* **Set task**
Present the lines of the listing below as a JSON list of strings, one string per line and blank lines omitted, starting with the line containing "Find the location of a particular element." and continuing through the final line of the listing, both included.

== Records supplied ==

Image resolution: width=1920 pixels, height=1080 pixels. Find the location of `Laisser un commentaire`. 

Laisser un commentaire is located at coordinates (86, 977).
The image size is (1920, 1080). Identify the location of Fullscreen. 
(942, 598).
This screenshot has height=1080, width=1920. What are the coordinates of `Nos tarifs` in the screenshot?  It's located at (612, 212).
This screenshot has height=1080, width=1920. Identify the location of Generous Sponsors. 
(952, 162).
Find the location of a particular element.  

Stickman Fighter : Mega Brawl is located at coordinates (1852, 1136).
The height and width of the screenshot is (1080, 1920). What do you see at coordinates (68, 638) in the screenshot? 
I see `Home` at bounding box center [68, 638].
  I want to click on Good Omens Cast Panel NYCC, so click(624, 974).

===

* **Expected answer**
[
  "Find the location of a particular element.  ",
  "Stickman Fighter : Mega Brawl is located at coordinates (1852, 1136).",
  "The height and width of the screenshot is (1080, 1920). What do you see at coordinates (68, 638) in the screenshot? ",
  "I see `Home` at bounding box center [68, 638].",
  "  I want to click on Good Omens Cast Panel NYCC, so click(624, 974)."
]